[Stored items]
════════════════════
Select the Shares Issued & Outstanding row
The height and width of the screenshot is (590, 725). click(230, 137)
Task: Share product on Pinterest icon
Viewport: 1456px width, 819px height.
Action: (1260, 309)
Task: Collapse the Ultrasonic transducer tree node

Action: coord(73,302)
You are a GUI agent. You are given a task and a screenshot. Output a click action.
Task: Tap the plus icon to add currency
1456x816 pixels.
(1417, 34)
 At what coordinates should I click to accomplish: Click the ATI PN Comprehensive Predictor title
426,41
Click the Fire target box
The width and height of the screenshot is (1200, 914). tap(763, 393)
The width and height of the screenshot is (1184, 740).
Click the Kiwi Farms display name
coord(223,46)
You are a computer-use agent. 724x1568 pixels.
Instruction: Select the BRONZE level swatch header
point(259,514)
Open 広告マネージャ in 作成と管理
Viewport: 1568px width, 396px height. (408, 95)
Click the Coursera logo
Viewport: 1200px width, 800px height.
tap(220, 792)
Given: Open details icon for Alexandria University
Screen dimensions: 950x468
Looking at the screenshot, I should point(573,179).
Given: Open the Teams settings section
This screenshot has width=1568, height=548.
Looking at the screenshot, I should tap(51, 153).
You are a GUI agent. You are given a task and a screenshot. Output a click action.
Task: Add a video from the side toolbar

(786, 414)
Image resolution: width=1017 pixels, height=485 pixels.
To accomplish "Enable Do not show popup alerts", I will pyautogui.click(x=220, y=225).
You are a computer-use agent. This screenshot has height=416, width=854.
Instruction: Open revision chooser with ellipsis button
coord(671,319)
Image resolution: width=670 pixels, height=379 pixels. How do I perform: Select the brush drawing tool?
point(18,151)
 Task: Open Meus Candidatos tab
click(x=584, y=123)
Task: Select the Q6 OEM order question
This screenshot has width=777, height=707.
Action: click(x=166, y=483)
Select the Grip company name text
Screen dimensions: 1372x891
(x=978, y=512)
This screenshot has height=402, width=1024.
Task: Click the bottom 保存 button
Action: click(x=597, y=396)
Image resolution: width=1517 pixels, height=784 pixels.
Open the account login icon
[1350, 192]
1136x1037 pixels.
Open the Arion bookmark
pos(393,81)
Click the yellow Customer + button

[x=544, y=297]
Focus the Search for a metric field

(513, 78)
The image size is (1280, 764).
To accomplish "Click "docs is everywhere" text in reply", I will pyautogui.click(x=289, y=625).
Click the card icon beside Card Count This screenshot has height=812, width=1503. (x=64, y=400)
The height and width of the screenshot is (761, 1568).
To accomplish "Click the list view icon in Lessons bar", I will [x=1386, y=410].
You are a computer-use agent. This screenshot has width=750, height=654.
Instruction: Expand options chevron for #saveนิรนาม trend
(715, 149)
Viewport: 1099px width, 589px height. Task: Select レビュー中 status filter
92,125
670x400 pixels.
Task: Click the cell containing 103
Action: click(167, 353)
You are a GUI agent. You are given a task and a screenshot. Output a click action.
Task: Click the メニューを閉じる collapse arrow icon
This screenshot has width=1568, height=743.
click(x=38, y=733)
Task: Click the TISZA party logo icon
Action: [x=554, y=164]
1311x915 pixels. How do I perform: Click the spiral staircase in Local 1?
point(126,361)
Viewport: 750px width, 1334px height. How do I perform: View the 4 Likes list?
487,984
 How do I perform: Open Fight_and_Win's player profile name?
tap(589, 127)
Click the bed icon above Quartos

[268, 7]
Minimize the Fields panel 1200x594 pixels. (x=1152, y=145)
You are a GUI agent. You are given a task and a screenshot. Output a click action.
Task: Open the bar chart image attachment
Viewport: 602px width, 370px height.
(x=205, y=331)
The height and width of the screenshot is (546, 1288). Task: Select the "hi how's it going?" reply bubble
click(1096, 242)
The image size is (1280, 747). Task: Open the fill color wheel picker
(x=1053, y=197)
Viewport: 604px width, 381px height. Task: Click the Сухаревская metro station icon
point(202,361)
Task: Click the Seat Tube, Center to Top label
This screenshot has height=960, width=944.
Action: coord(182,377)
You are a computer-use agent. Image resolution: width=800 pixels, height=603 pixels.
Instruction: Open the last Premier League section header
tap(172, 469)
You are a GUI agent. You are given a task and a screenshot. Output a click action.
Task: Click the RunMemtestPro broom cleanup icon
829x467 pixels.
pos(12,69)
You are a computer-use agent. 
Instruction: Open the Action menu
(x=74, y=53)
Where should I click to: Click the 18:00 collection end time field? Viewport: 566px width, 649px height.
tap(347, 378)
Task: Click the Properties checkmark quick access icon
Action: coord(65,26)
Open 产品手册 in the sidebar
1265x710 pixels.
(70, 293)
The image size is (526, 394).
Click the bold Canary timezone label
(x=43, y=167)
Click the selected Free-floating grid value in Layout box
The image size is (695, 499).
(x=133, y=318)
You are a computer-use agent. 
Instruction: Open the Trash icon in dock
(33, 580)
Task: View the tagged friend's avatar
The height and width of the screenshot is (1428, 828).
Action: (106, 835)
════════════════════
### The problem
Return all lines in the data that include the word "will".

### Answer to the exercise
To accomplish "Enable Do not show popup alerts", I will pyautogui.click(x=220, y=225).
To accomplish "Click "docs is everywhere" text in reply", I will pyautogui.click(x=289, y=625).
To accomplish "Click the list view icon in Lessons bar", I will [x=1386, y=410].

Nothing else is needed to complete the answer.